Members of Caritas and the International Cooperation for Development and Solidarity (CIDSE) alliance are traveling to Rome for next week’s summit. They are calling on world leaders to «harness the potential of small-scale farmers,» a Caritas communiqué reported.

The aid networks are appealing for «urgent action,» as they report that a billion people go to bed hungry every day.

«Currently over 23 million people across East Africa are in need of emergency food aid due to drought and a food price crisis made worse by the global economic recession,» the communiqué noted.

It stated that «since the global food crisis hit in 2007 there is increasing recognition by governments of the need to invest in small-scale agriculture in developing countries to ensure that small producers earn a decent income and enjoy the universal right to food.»

Bob van Dillen, a representative from the Dutch agency Cordaid who will attend the summit on behalf of Caritas and CIDSE, affirmed that this is «a very positive development.»

However, he underlined the need to translate this recognition into «national country policies and donor support strategies that promote small producer organizations and strengthen their ability to improve production, processing and marketing — including their capacity to negotiate with buyers and other market actors.»

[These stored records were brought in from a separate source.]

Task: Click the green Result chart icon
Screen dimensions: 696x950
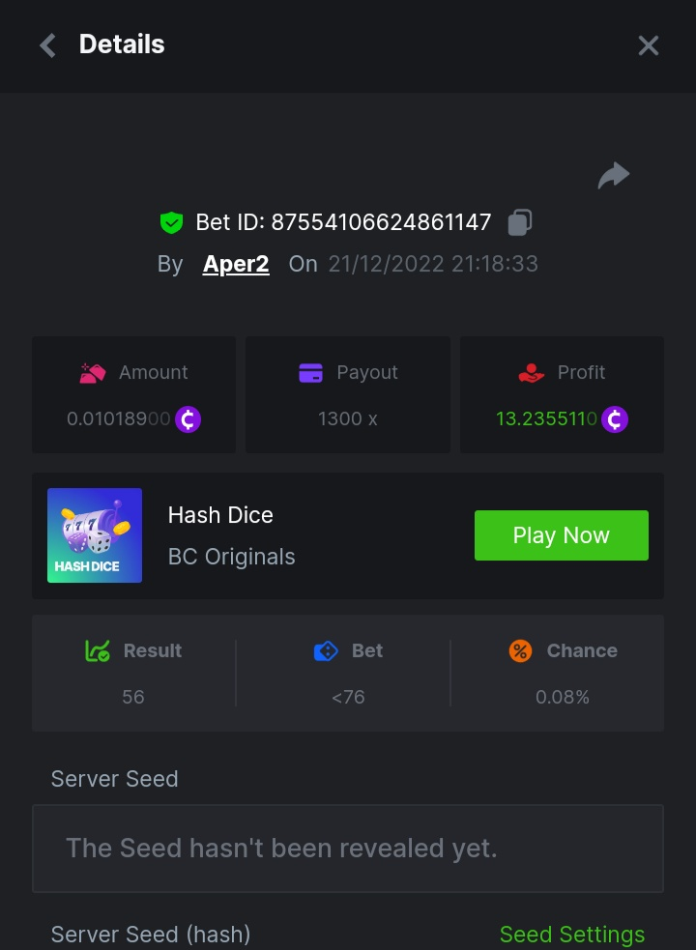Action: (98, 651)
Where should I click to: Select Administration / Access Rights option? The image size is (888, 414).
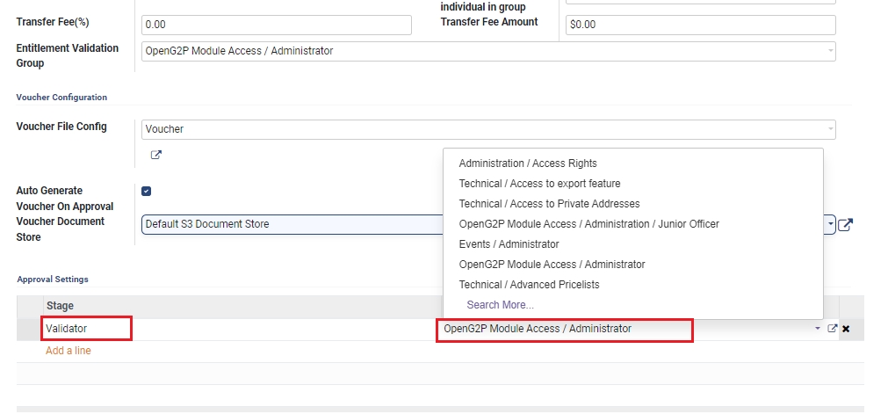(x=528, y=163)
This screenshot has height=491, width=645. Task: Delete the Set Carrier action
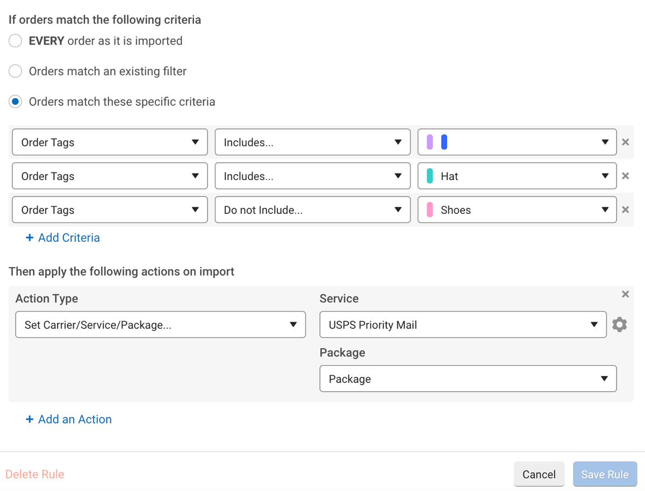pyautogui.click(x=625, y=294)
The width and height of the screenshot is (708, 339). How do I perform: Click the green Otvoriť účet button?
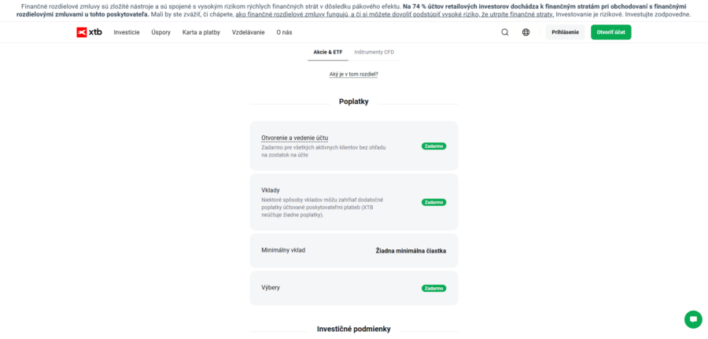click(611, 32)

Van Dillen underlined the need for summit leaders to «prioritize farmers’ engagement in policy development, their access to land and water, inputs, credit, insurance, markets, training and extension services.»

Threats

The networks warned against the «significant threat that the international community will promote the use of high-tech agricultural techniques, many of which are socially or environmentally unsustainable.»

These techniques, the communiqué asserted, «create dependence on external inputs, rather than investing in what these farmers really need.»

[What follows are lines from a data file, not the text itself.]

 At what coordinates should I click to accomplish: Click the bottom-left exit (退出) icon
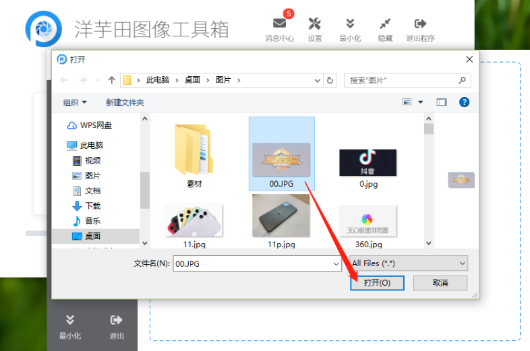pyautogui.click(x=116, y=320)
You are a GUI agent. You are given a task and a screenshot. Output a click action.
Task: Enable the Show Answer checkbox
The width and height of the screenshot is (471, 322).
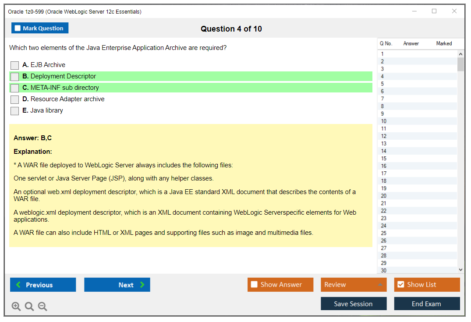coord(254,284)
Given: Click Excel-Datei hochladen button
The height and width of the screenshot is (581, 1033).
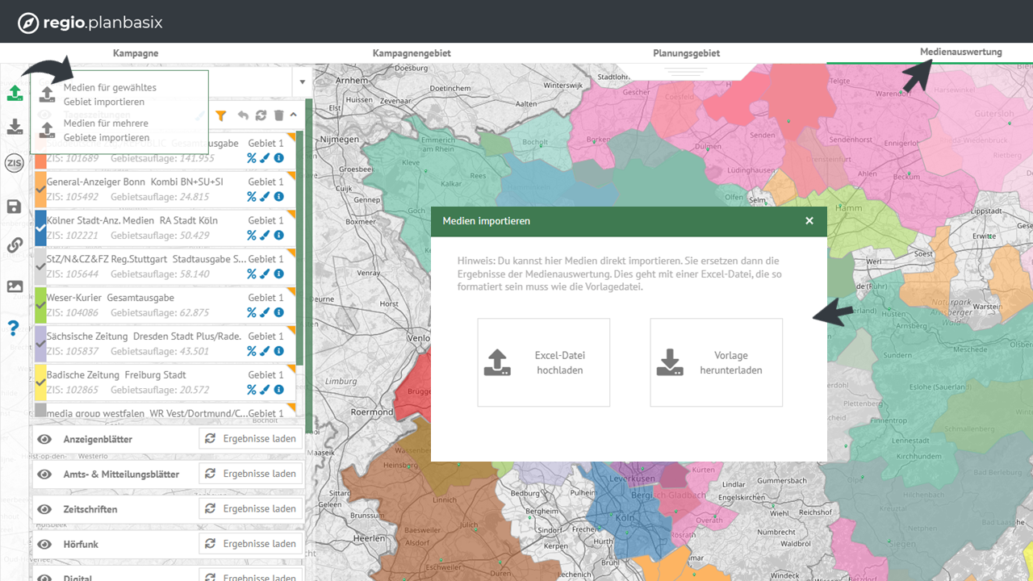Looking at the screenshot, I should coord(543,362).
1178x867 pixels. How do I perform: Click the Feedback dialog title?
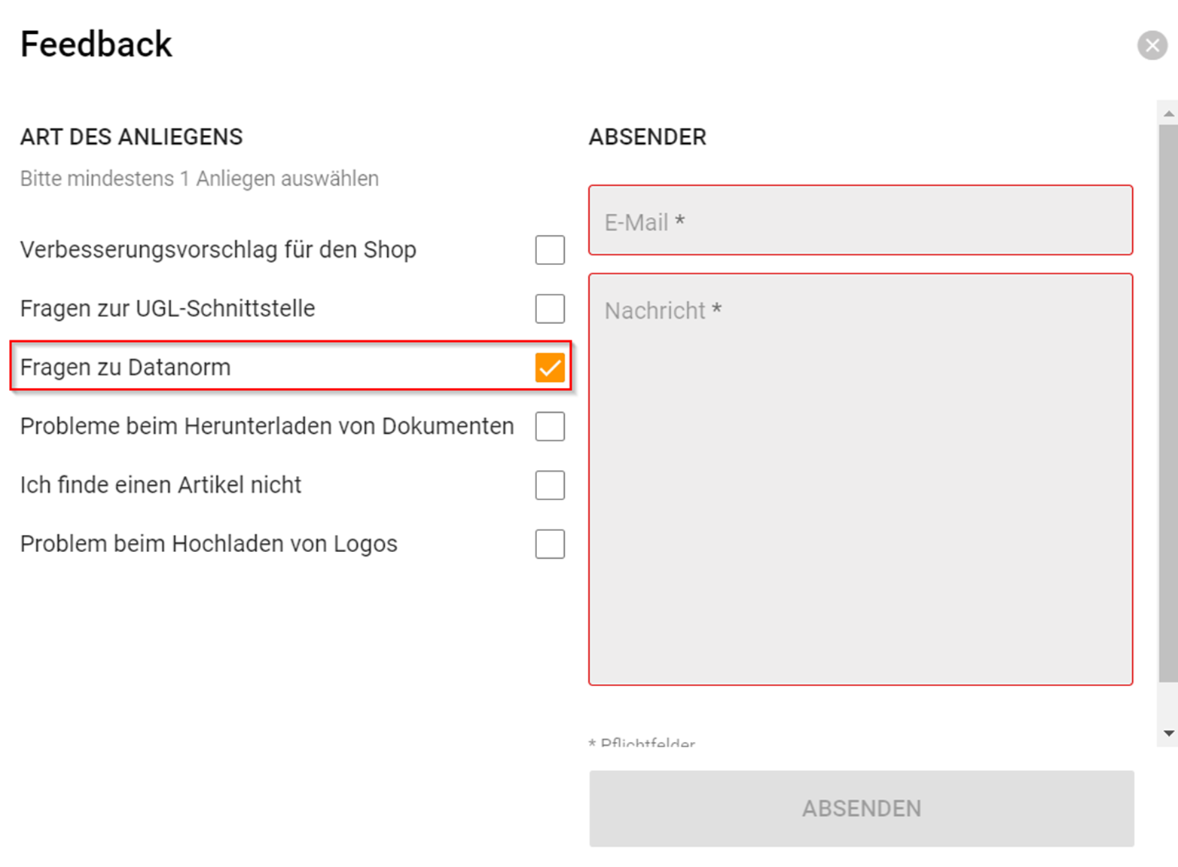[x=96, y=44]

Caritas and CIDSE also cautioned that the summit’s expected support for «further opening of markets and completion of the Doha Round of trade negotiations» will only «hurt small-scale farmers rather than help them.»

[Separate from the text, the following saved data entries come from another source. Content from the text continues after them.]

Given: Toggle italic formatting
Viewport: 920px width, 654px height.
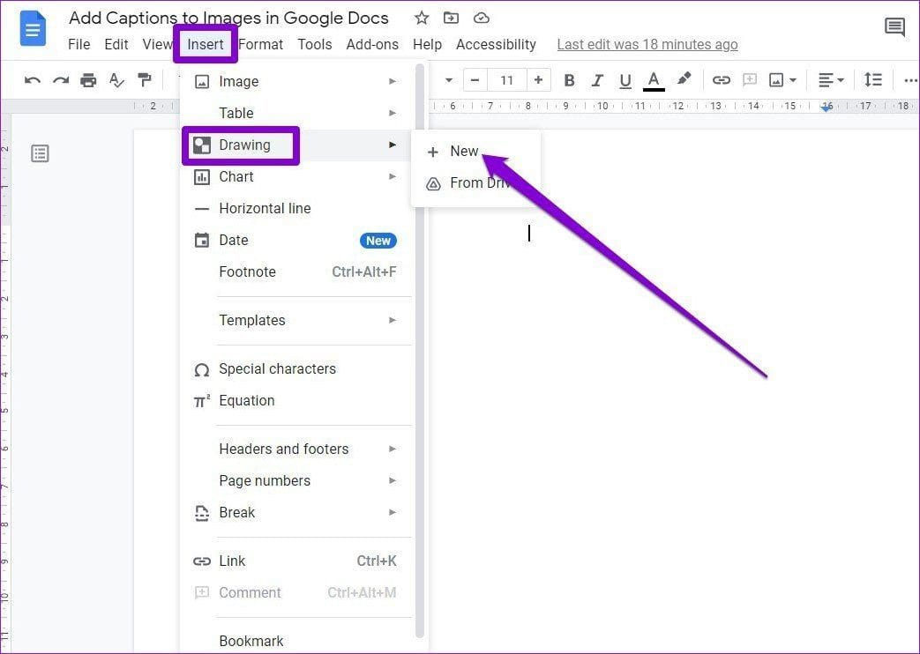Looking at the screenshot, I should coord(597,79).
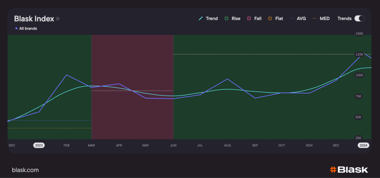Open the blask.com link
Screen dimensions: 380x178
click(x=25, y=170)
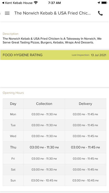Tap Sunday's delivery hours 10:45 PM
Image resolution: width=109 pixels, height=193 pixels.
click(85, 181)
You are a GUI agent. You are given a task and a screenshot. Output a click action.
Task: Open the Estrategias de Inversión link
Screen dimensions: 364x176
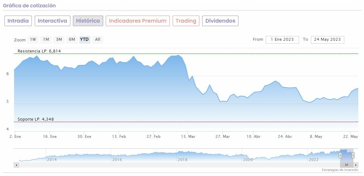[x=340, y=170]
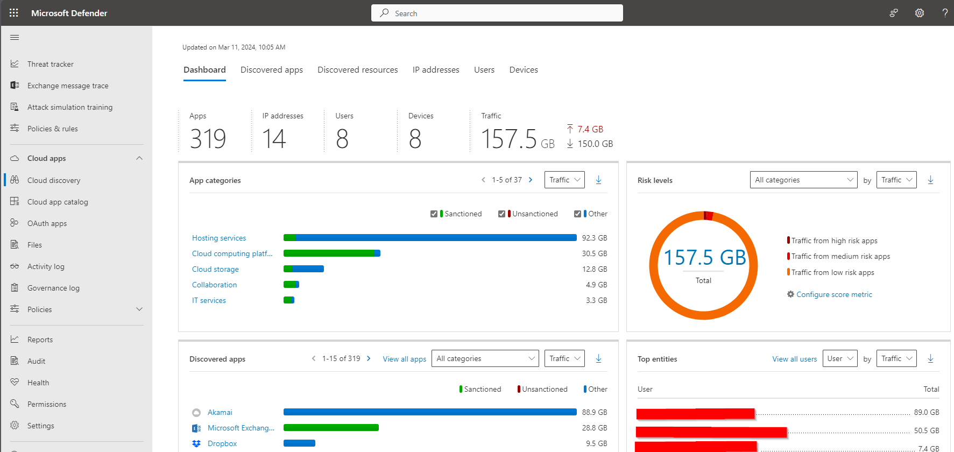954x452 pixels.
Task: Open the help question mark icon
Action: (x=945, y=13)
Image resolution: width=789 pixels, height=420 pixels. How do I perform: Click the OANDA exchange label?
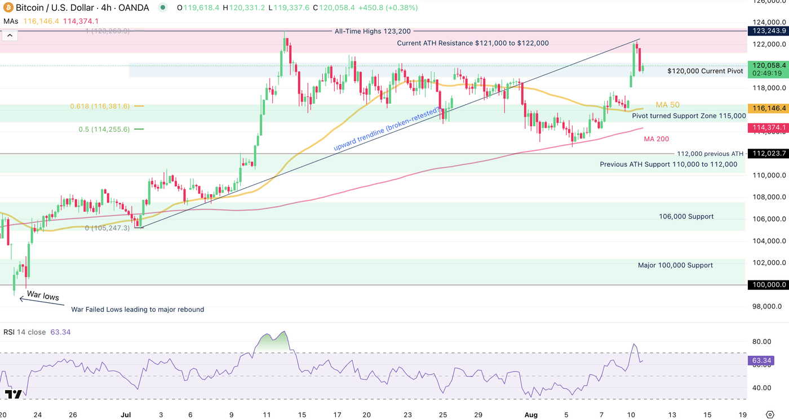click(135, 8)
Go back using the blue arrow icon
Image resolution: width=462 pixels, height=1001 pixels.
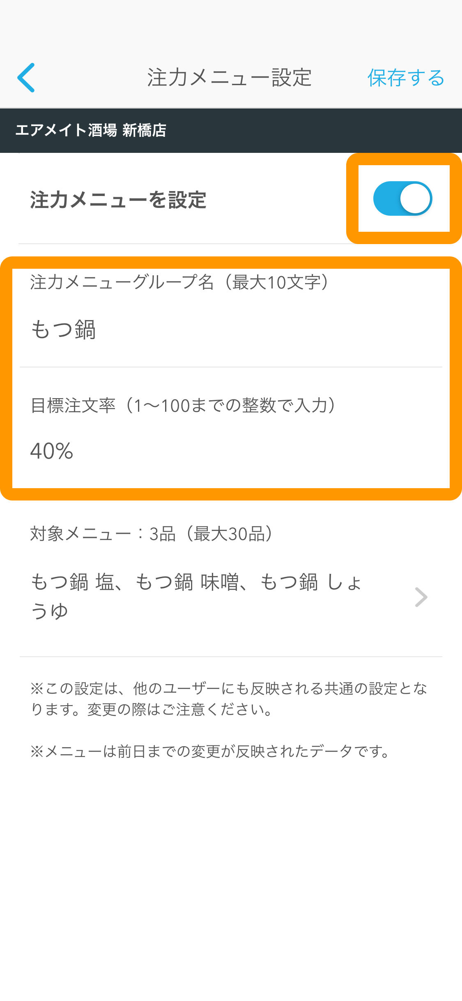pyautogui.click(x=26, y=78)

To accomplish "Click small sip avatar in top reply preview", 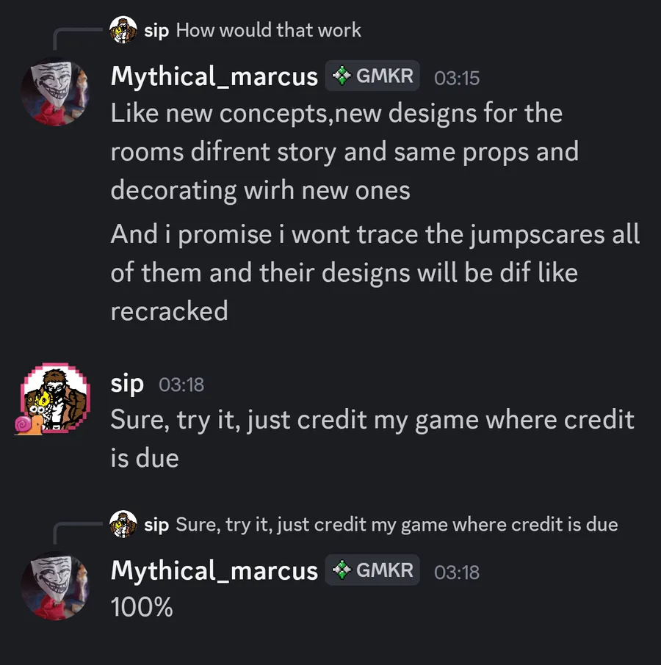I will click(x=123, y=30).
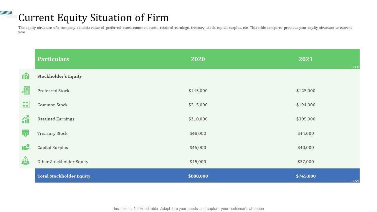
Task: Select the 2021 column header
Action: click(305, 59)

The networks stated that «if the international community is serious about harnessing the potential of small-scale farmers, policies should particularly target women producers, who are the backbone of the rural economy and crucial actors in ensuring household food security.»

They called on «developing country governments to allocate, within five years, a minimum of 10% of their annual budgets to implement these urgent policies.»

The organizations also turned to the international donor community to appeal for «commitment to agriculture and rural development.»

The summit will begin on Monday and will end Wednesday. CIDSE is organizing a workshop on investing in small-scale agriculture during those days.